# Problem details
What you return must be exactly the lines from the beginning of the material through the line containing "Click the expand all steps icon", both included, and no pictures.

********************

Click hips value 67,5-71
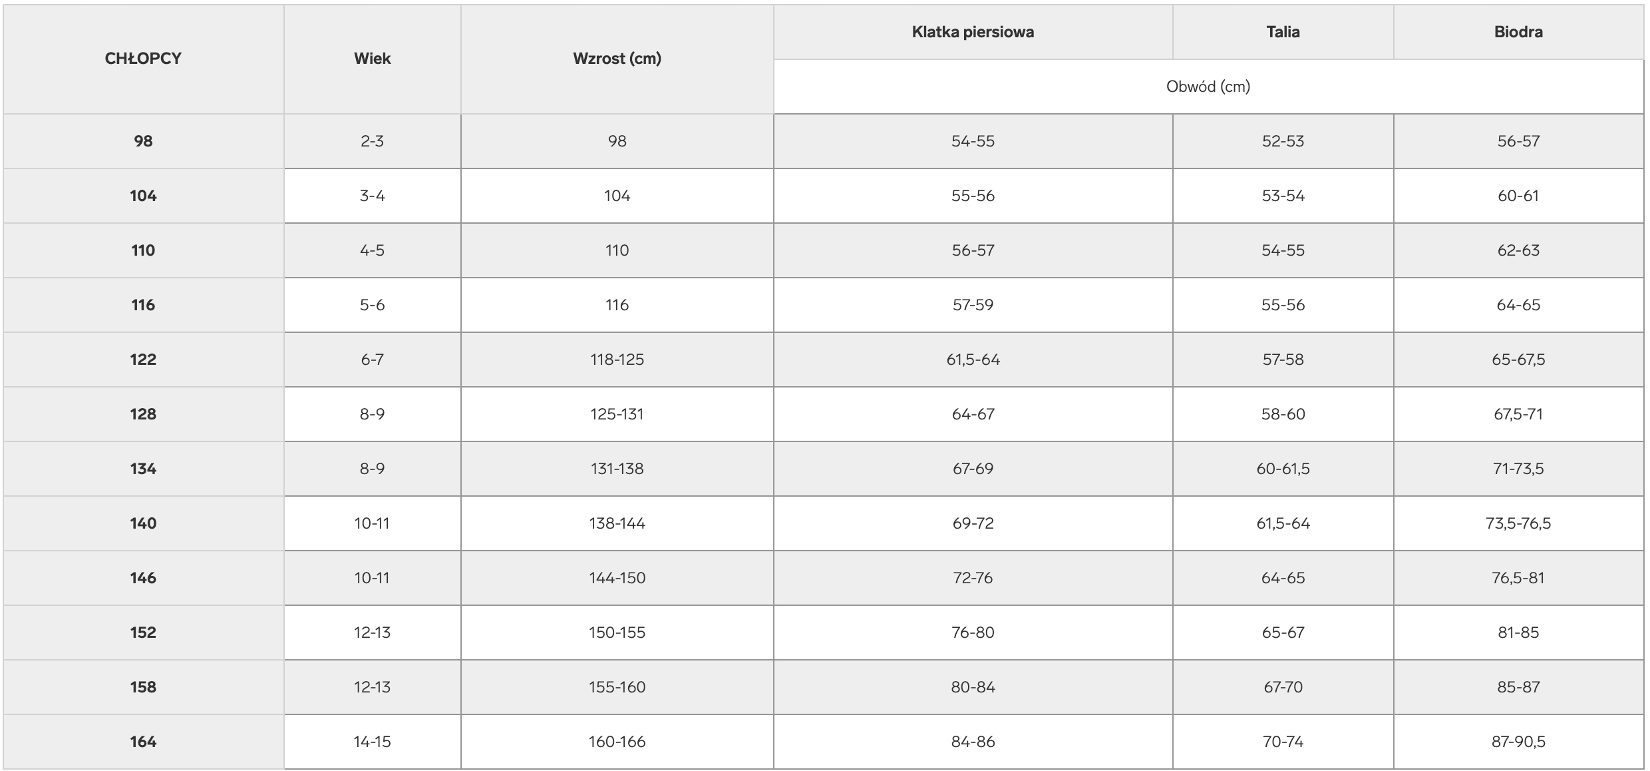 coord(1518,414)
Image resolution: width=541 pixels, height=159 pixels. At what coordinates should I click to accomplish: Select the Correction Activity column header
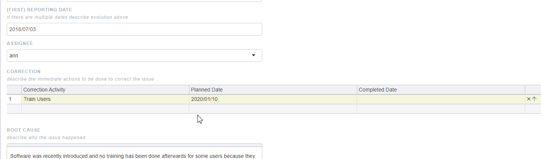105,90
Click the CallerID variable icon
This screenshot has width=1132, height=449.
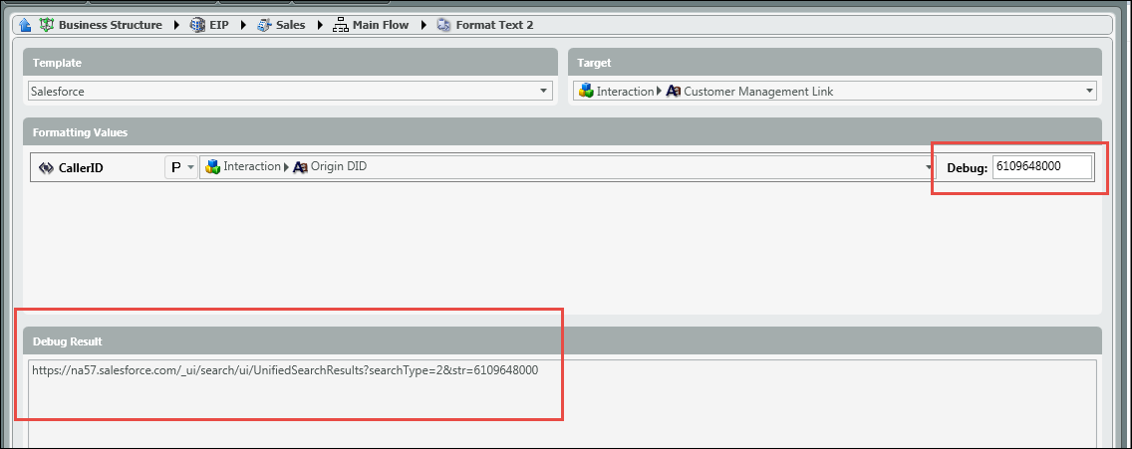(x=45, y=168)
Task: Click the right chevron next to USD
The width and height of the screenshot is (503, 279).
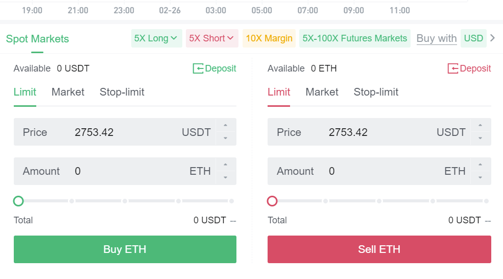Action: coord(492,38)
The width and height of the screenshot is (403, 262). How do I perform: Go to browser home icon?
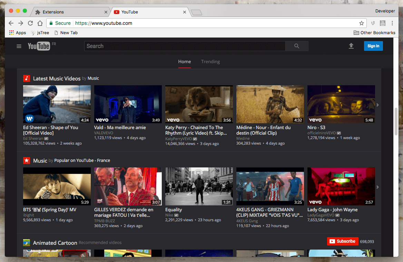click(40, 23)
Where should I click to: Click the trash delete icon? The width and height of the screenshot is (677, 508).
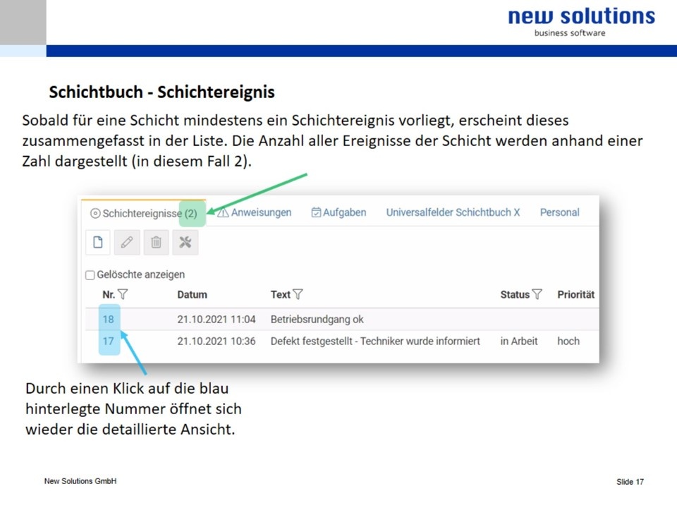coord(156,243)
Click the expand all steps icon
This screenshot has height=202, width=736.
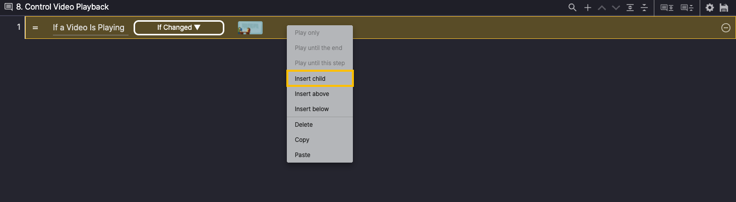630,8
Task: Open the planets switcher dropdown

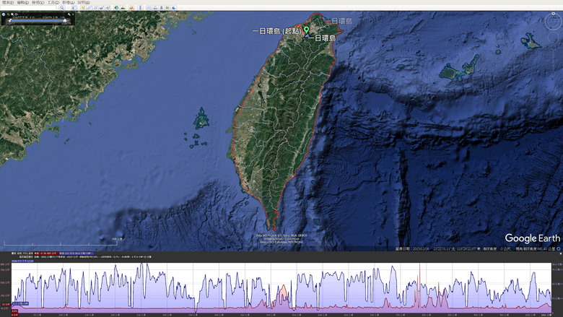Action: point(131,7)
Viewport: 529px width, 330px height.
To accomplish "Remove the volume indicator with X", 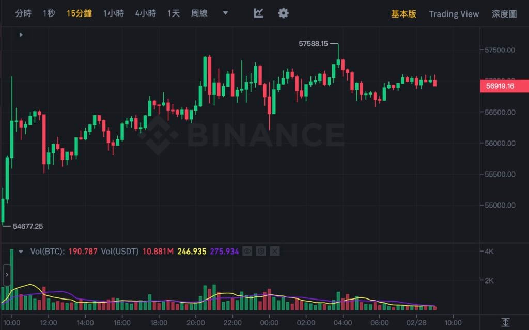I will click(274, 252).
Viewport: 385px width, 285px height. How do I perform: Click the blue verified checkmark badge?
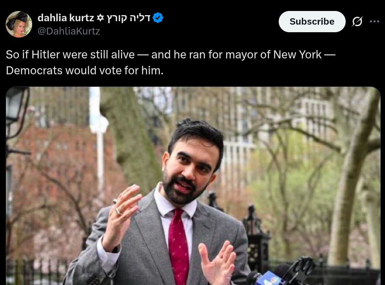[x=158, y=18]
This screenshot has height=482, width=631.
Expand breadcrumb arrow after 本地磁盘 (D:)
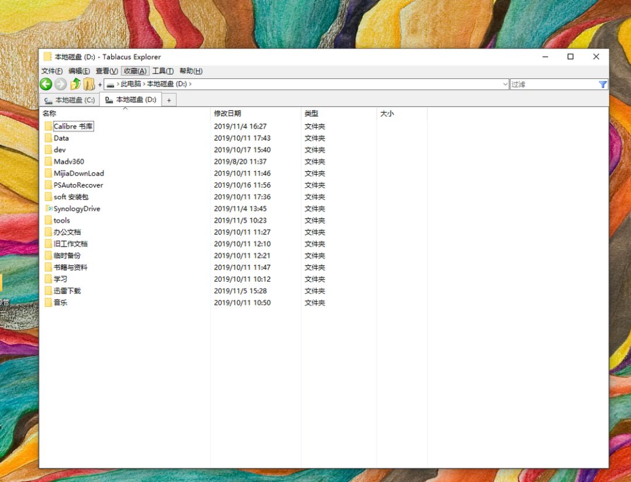pos(190,84)
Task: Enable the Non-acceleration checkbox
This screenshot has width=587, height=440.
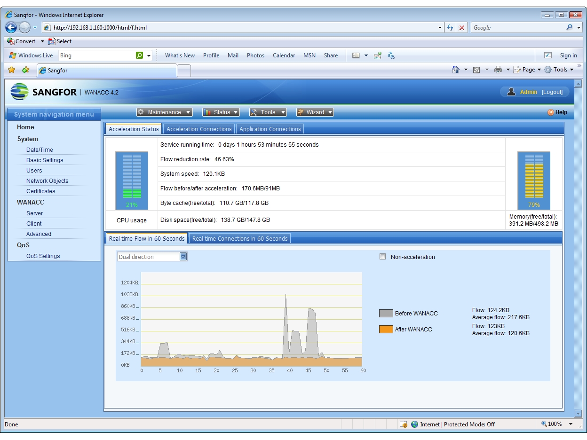Action: pyautogui.click(x=382, y=257)
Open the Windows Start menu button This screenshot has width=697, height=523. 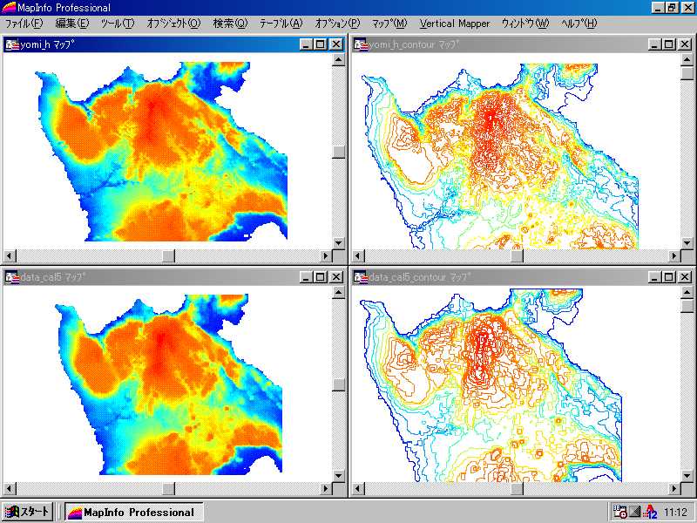tap(28, 512)

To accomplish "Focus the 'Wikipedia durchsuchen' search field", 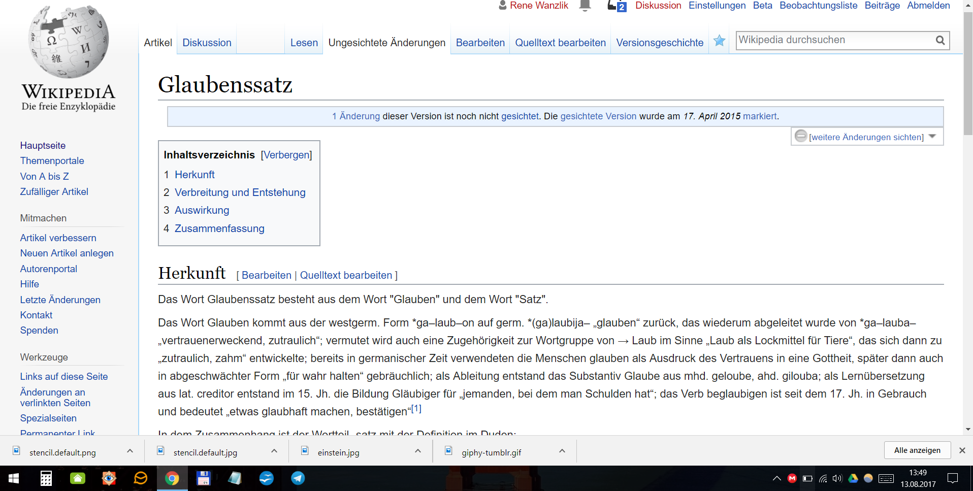I will tap(833, 40).
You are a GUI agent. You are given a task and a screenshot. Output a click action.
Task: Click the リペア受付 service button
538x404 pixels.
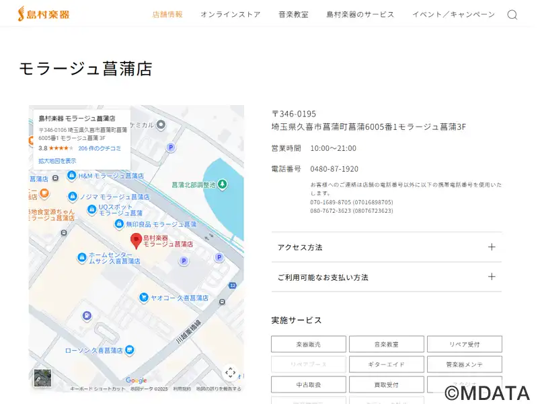click(x=464, y=344)
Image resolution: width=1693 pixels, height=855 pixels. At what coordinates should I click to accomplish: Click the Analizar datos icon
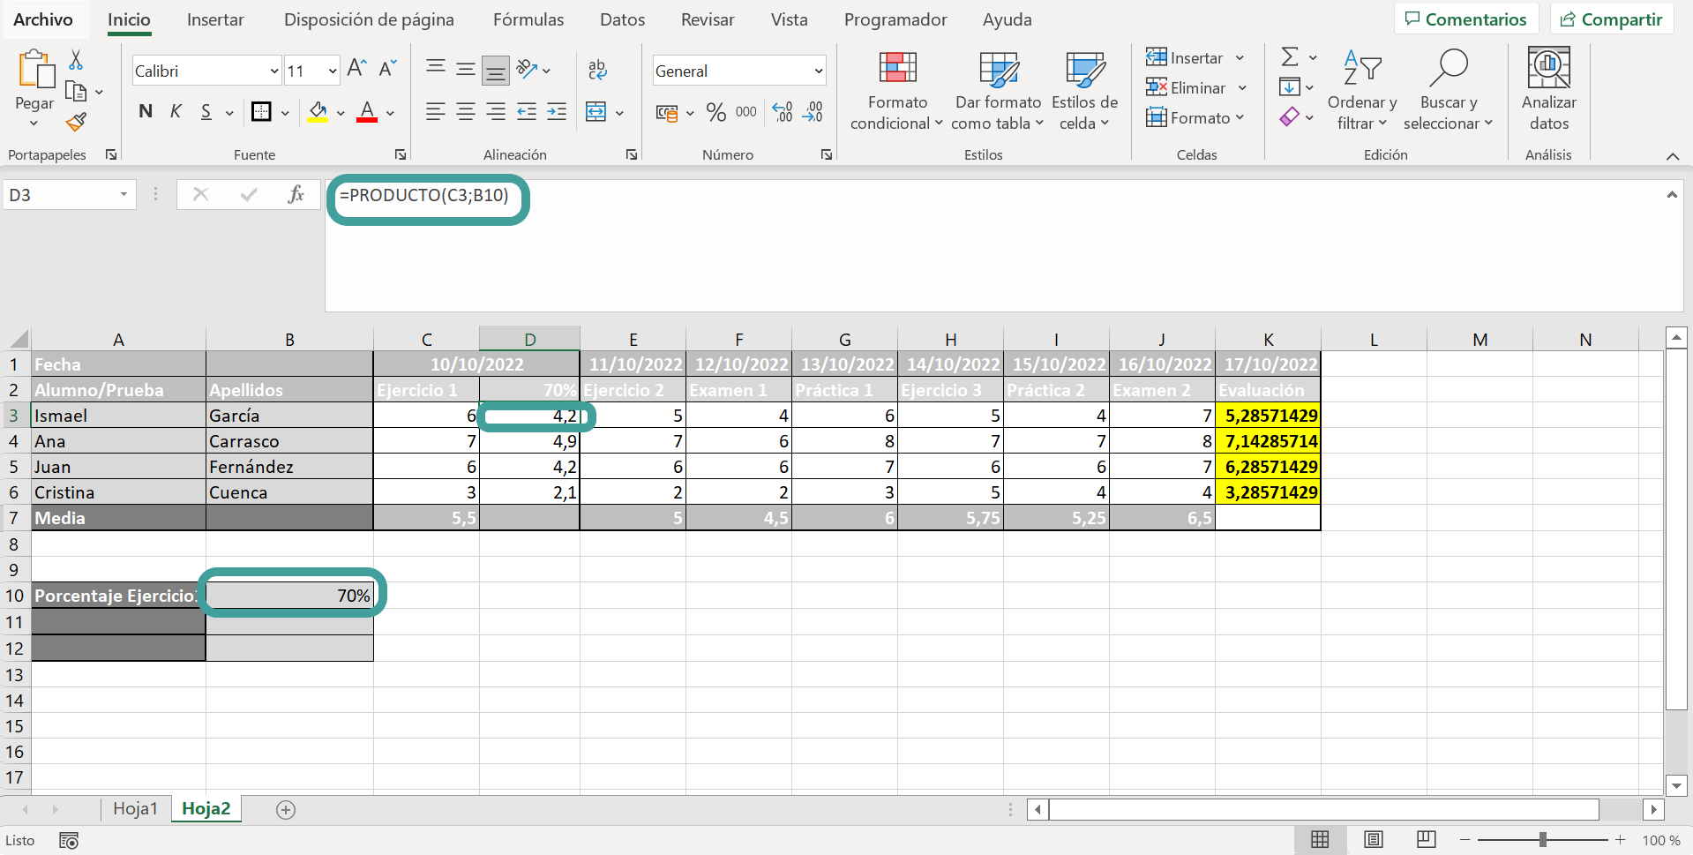1549,68
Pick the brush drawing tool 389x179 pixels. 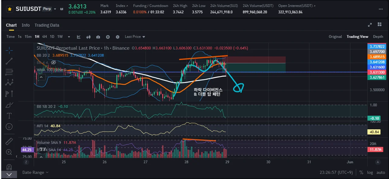coord(9,105)
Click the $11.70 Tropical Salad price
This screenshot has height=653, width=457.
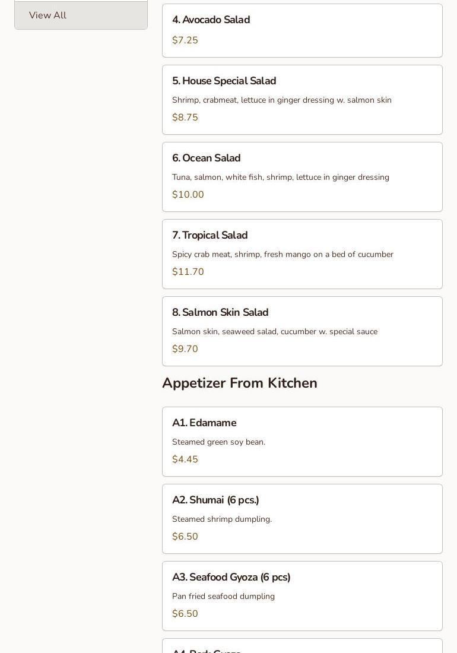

********************

# Response to this task
Click hips value 67,5-71
 coord(1518,414)
Image resolution: width=541 pixels, height=159 pixels. At what coordinates should I click to accomplish: Select the Correction Activity column header
105,90
Click the CallerID variable icon
This screenshot has width=1132, height=449.
(x=45, y=168)
Task: Click the right chevron next to USD
The width and height of the screenshot is (503, 279).
Action: coord(492,38)
The width and height of the screenshot is (403, 262). How do I perform: Go to browser home icon?
click(40, 23)
Where should I click to: Click the trash delete icon? The width and height of the screenshot is (677, 508).
coord(156,243)
Click the expand all steps icon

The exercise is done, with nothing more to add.